Challenges for Global Solidarity
Until now, the US prison abolitionist movement against mass incarceration and police violence has focused on US prisons, only recently broadening their scope to address the detention of undocumented migrants by ICE. Few connections have been made with activists defending political prisoners in China, Russia, the Middle East, and North Africa; or with those organizing in solidarity with the over 70 million refugees and displaced people in camps around the world.
The COVID-19 pandemic compels us to create a global prison abolitionist movement that addresses the connections between prisons, refugee camps, racism, sexism, imperialism and the inhumanity of the capitalist system.
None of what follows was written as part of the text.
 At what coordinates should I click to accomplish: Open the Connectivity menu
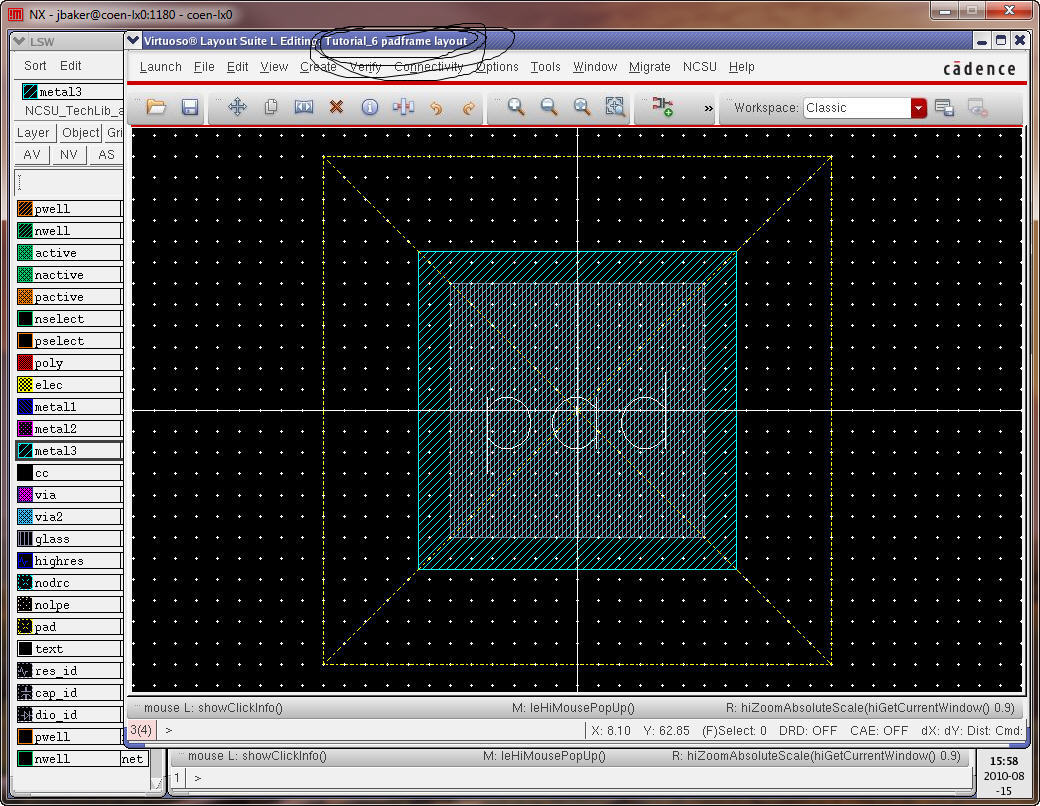(x=428, y=67)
Opposing the carceral system demands taking a stand against all forms of authoritarianism and oppression internationally. Ruth Wilson Gilmore, author of Golden Gulag (2007) and a leader of the US prison abolitionist organization Critical Resistance, has analyzed both the relationship not only between economic crises and the rise in incarceration in the US; and the role of prisons as an instrument of social control to legitimate the power of the capitalist state globally. In a speech to a recent gathering of Critical Resistance in Los Angeles, she emphasized that “reforms will not end prisons. Abolitionism has to be Green, Red, and Internationalist.”
What is holding us back?
Erich Fromm, a socialist humanist theorist from the Frankfurt School, has written about the ways in which the carceral and police system displace mass anger from social and economic conditions and toward prisoners.
While this may explain why broad layers of the popular classes acquiesce to the growth of incarceration, what are the factors impeding coordinated efforts among prison abolitionists and socialist solidarity activists on an international scale? We want to point to four issues:
- There are real distinctions between political prisoners, and “common prisoners” who have been jailed for petty crimes rooted in poverty. However, these differences do not justify a political strategy that focuses exclusively on only on political prisoners. We cannot accept a “class distinction” among prisoners, but most oppose the carceral system itself.
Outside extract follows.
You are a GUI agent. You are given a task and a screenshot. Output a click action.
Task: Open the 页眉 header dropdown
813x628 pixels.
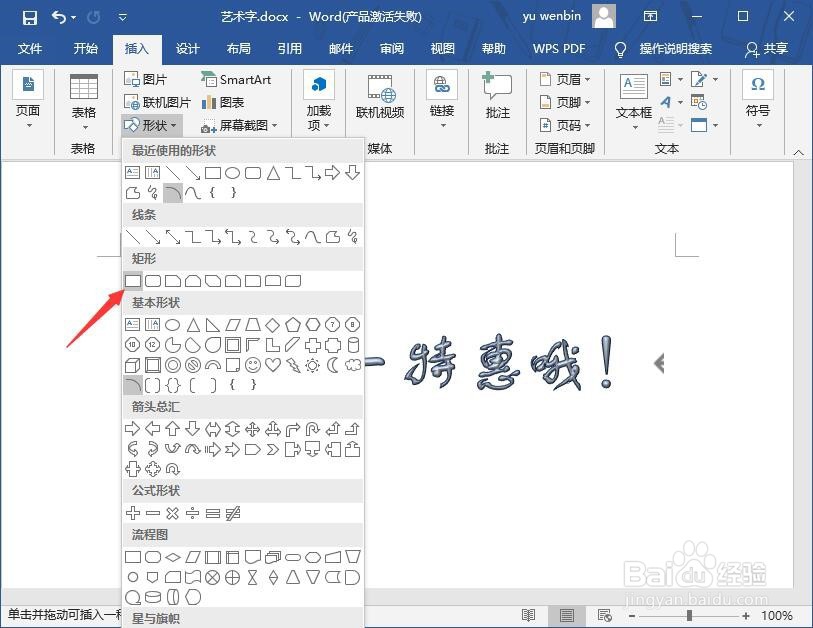567,78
- US prison abolitionists recognize the profoundly racialized character of the US prison population where two thirds of the current prison population of 2.3 million and many of the millions on parole are poor and working class Blacks and Latinos. Middle Eastern and North African activists have also highlighted the repression and incarceration of the Kurdish national minorities in Syria, Turkey, Iran, and Iraq. Unfortunately, the same solidarity is often not extended to the over one million Uighur Muslims in Xinxiang province who are imprisoned in the Chinese government’s forced labor/“re-education” camps. We also need to extend our solidarity to the Rohingya Muslims in Myanmar and the Black population of Darfur, Sudan or of Brazil.
- Although the population of women prisoners around the world (officially 714,000) is smaller than the male prison population, women’s imprisonment is growing at a much faster rate than men’s imprisonment. While some are political prisoners, the majority are in prison because poverty led to their being trafficked, forced to become sex workers, to use or sell drugs, or because they defended themselves against or were held responsible for the debts of abusive partners. Transgender prisoners are also facing severe abuse around the world.
- Finally, there is a tendency among some on the global left to ignore or defend authoritarian rulers who claim to be against US imperialism. This selective anti-imperialism refuses to defend political prisoners in countries such as Syria, Iran, Russia, China, Venezuela, Cuba, Nicaragua even if they oppose all imperialist powers and religious fundamentalism. Of the over 100,000 political prisoners in the brutal Assad regime’s dungeons, the majority are not jihadists – they are youth, Kurdish, labor, and feminist activists who dared to participate in the uprising against the Assad regime in 2011 and after. The millions of Syrian refugees who are being bombed by the Assad regime and their Russia and Iranian allies suffer in refugee camps in the region.